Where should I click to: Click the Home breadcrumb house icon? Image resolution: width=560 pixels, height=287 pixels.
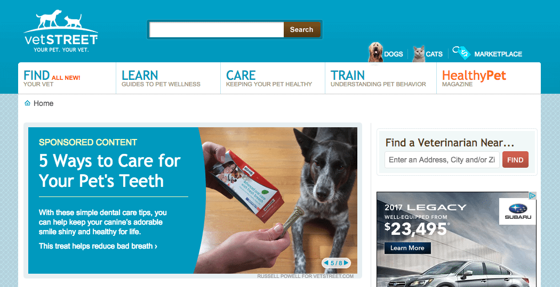(x=28, y=103)
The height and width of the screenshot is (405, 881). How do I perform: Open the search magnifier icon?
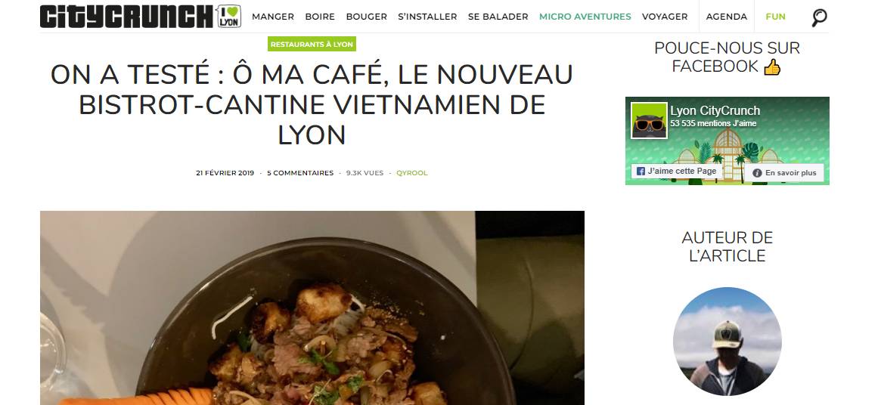819,17
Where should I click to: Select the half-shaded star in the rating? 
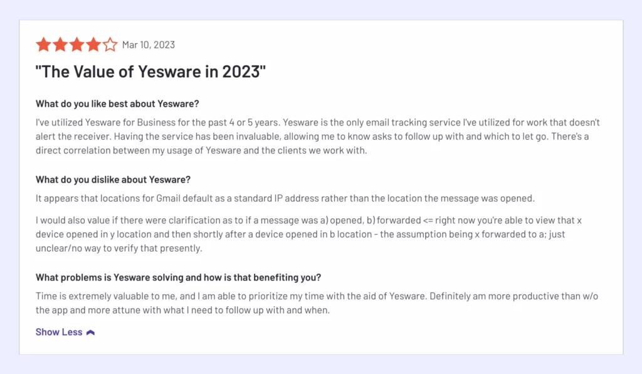point(110,45)
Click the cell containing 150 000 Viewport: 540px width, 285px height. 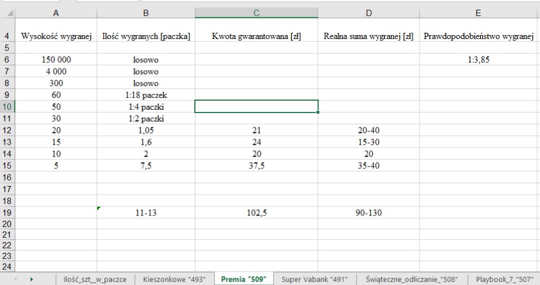[x=55, y=59]
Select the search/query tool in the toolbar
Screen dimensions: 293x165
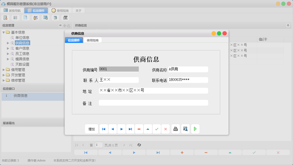[x=5, y=17]
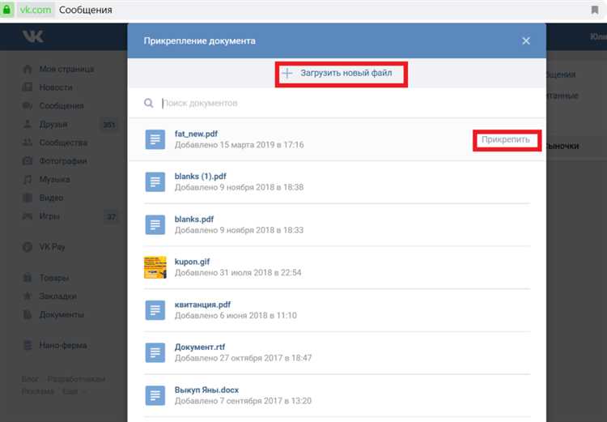607x422 pixels.
Task: Click the VK logo in header
Action: point(33,38)
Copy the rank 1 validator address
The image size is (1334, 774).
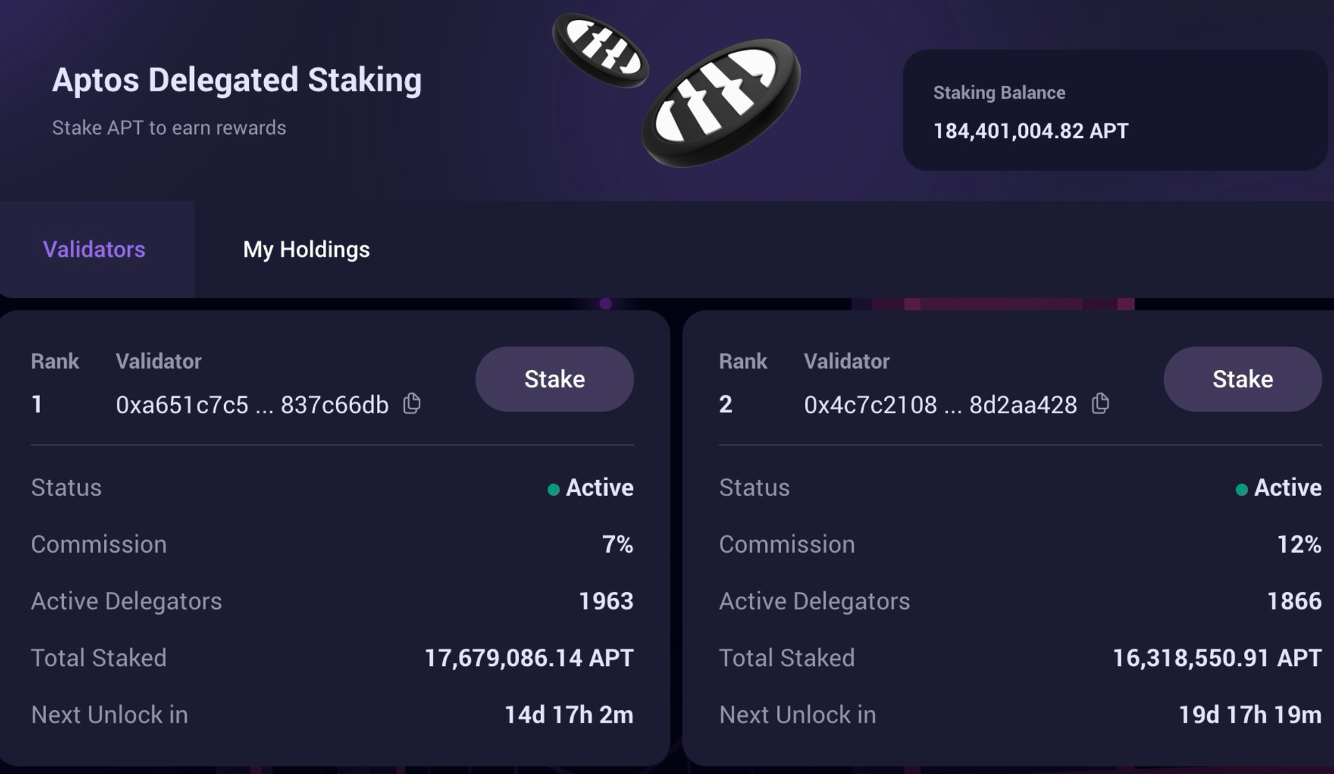click(x=412, y=403)
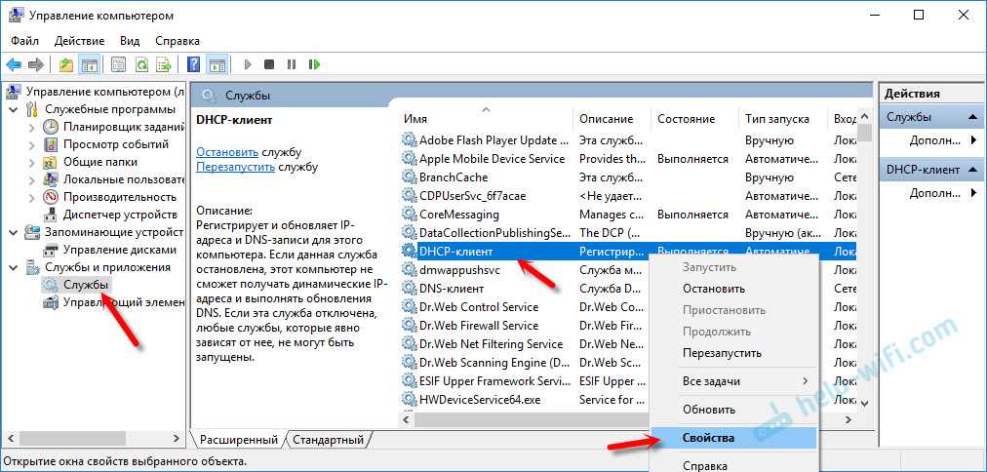987x472 pixels.
Task: Click the Start service play icon
Action: pos(248,64)

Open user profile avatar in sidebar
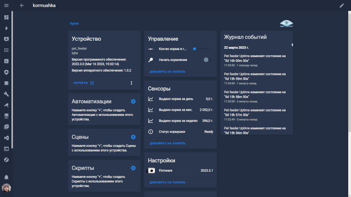click(x=6, y=188)
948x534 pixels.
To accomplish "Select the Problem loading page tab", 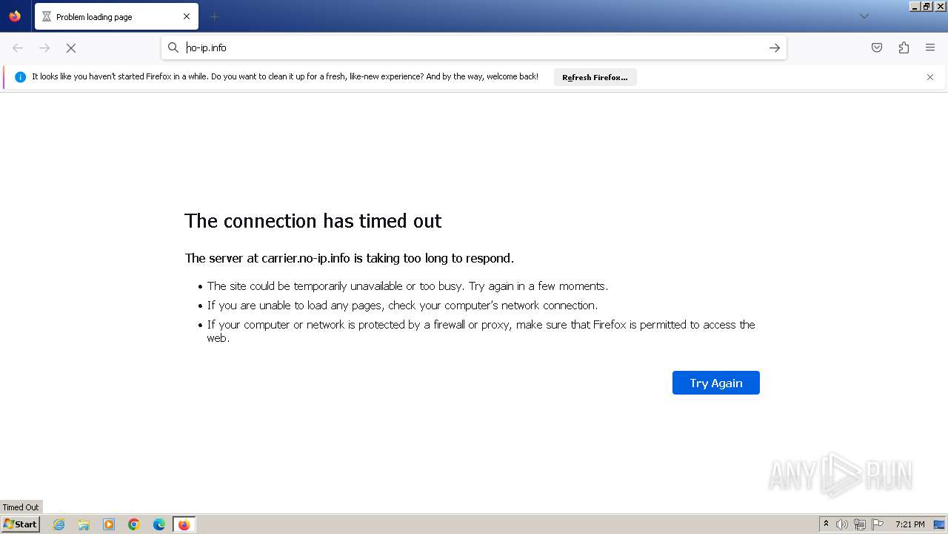I will coord(104,16).
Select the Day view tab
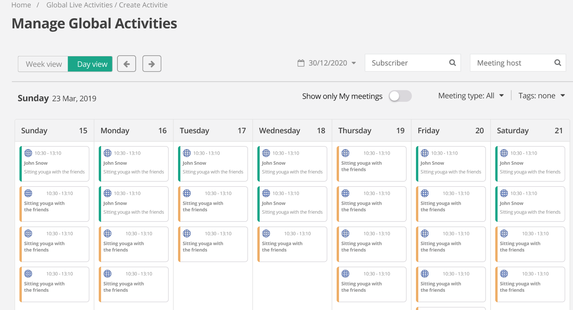The height and width of the screenshot is (310, 573). [x=92, y=64]
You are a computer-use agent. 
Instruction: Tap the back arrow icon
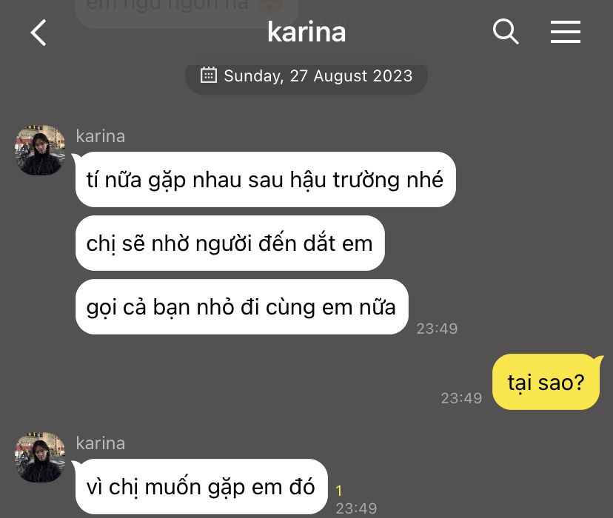click(x=38, y=33)
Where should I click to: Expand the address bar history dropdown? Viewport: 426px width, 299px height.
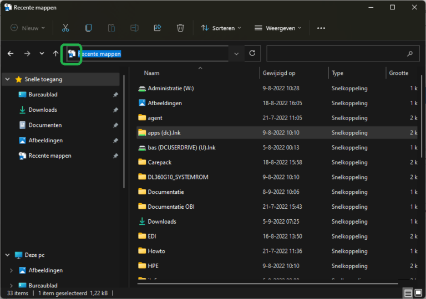pyautogui.click(x=236, y=54)
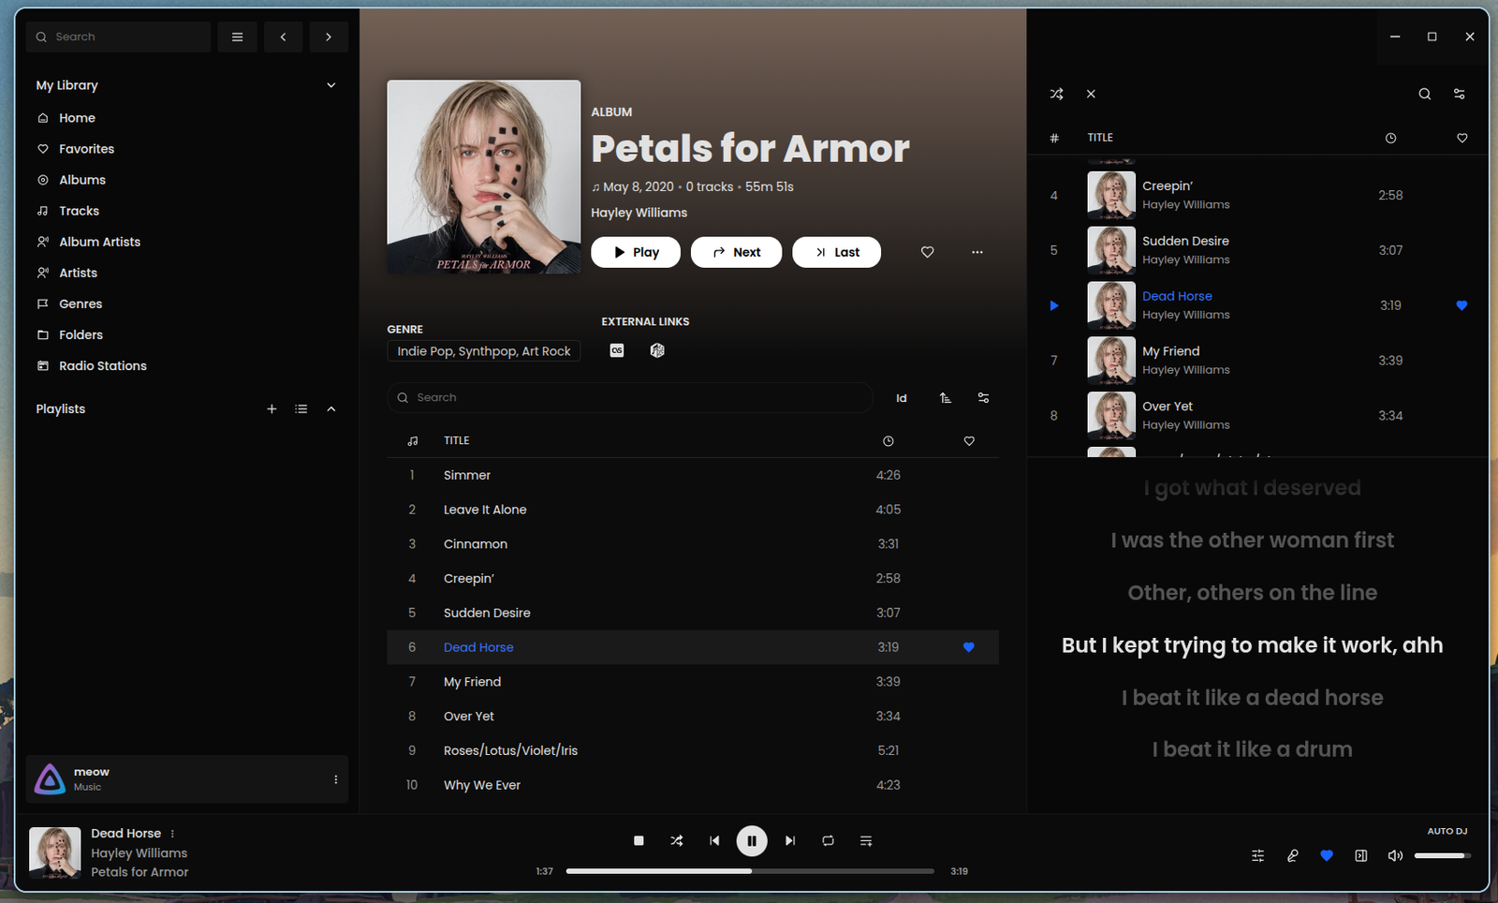
Task: Collapse the My Library section
Action: (x=330, y=85)
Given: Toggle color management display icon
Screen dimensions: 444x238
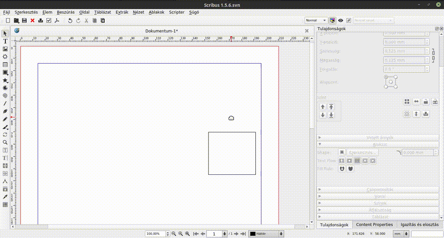Looking at the screenshot, I should pos(333,20).
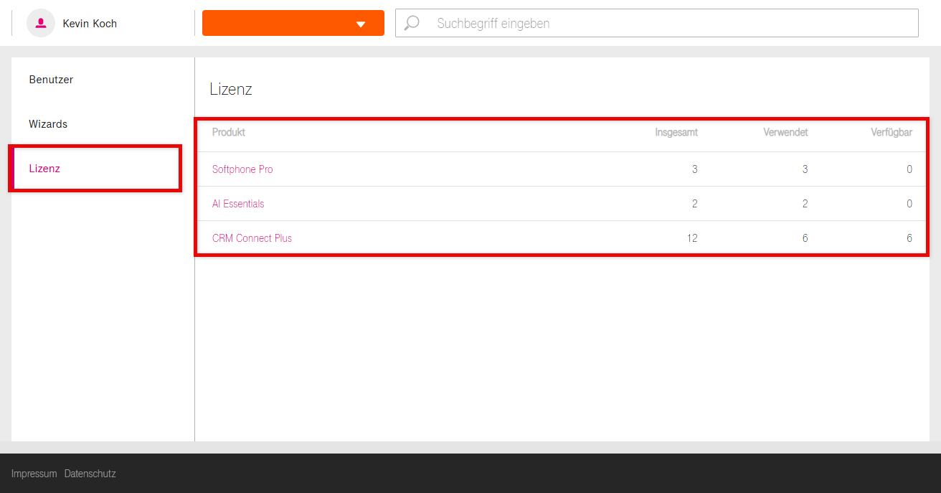Click the Verwendet value in the AI Essentials row

[805, 204]
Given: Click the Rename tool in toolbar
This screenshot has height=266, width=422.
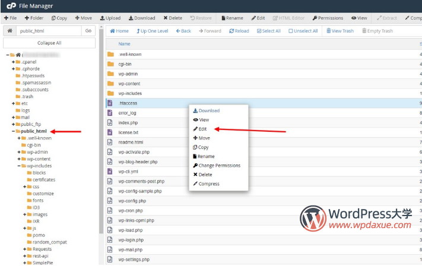Looking at the screenshot, I should pyautogui.click(x=231, y=18).
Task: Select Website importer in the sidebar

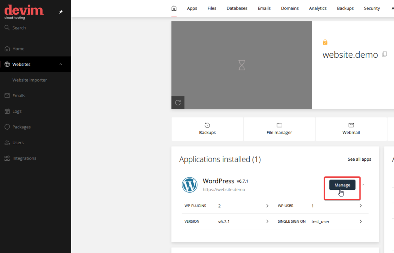Action: (x=30, y=80)
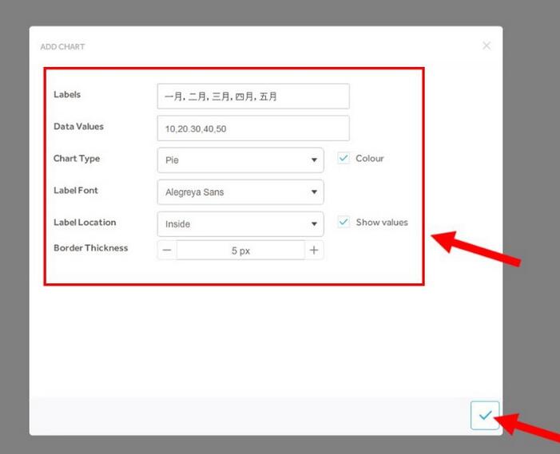Toggle the Show values checkbox

pos(344,222)
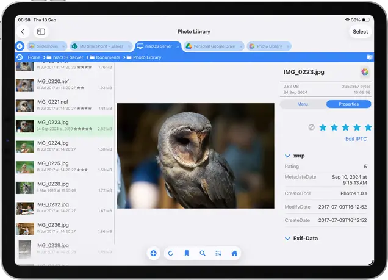Open bookmarks from bottom toolbar

[x=187, y=253]
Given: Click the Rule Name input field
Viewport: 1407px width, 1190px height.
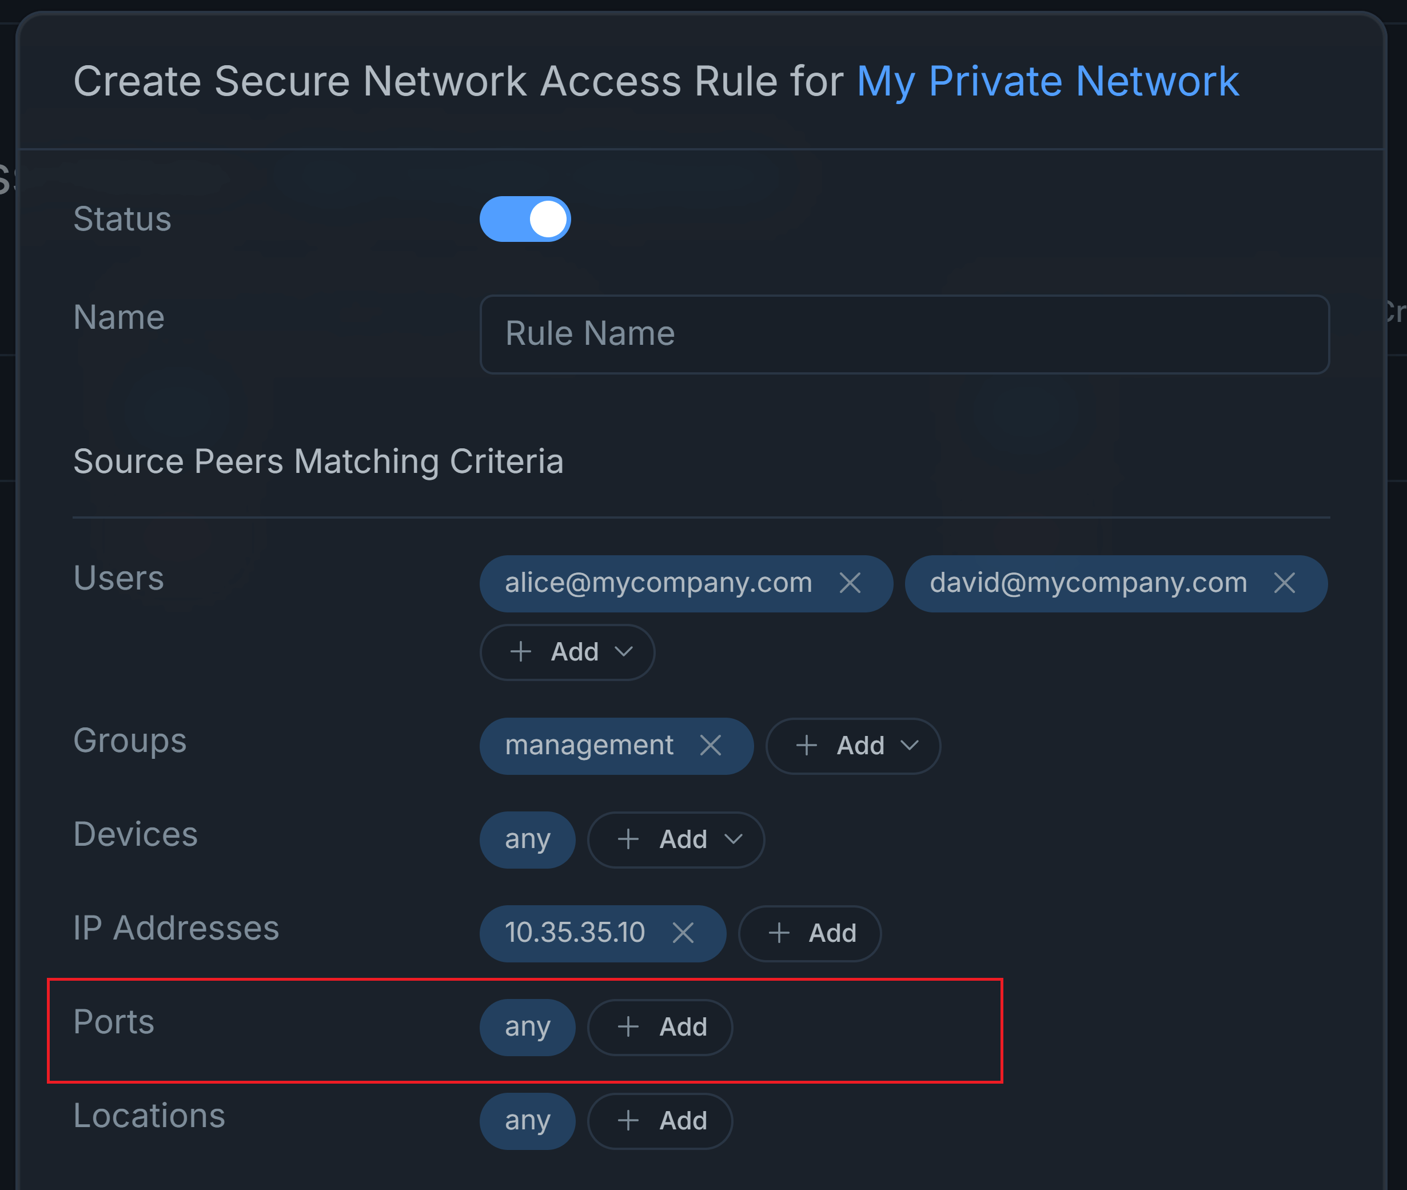Looking at the screenshot, I should point(904,334).
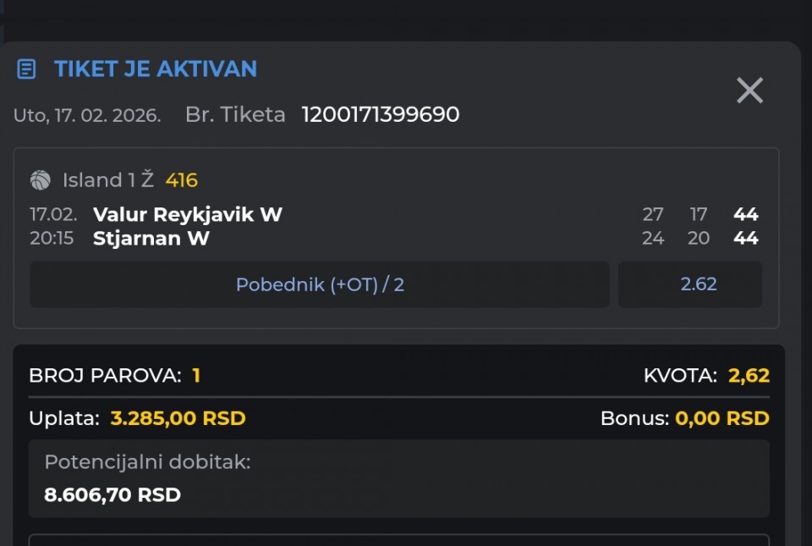812x546 pixels.
Task: Click the ticket icon beside TIKET JE AKTIVAN
Action: [x=26, y=69]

────

*Exercise instructions*. Copy nothing but the lines above that run from the one with "Screen dimensions: 444x238" to the one with "Given: Click the Rule Name input field", ends included; pictures stay out.

*Output*.
Screen dimensions: 444x238
Looking at the screenshot, I should pos(333,20).
Click the Verwendet value in the AI Essentials row

[805, 204]
Given: Click the Rename tool in toolbar
This screenshot has height=266, width=422.
Looking at the screenshot, I should pyautogui.click(x=231, y=18).
Task: Select Website importer in the sidebar

Action: (x=30, y=80)
Toggle the Show values checkbox

pos(344,222)
Open bookmarks from bottom toolbar

[x=187, y=253]
Given: Click the Rule Name input field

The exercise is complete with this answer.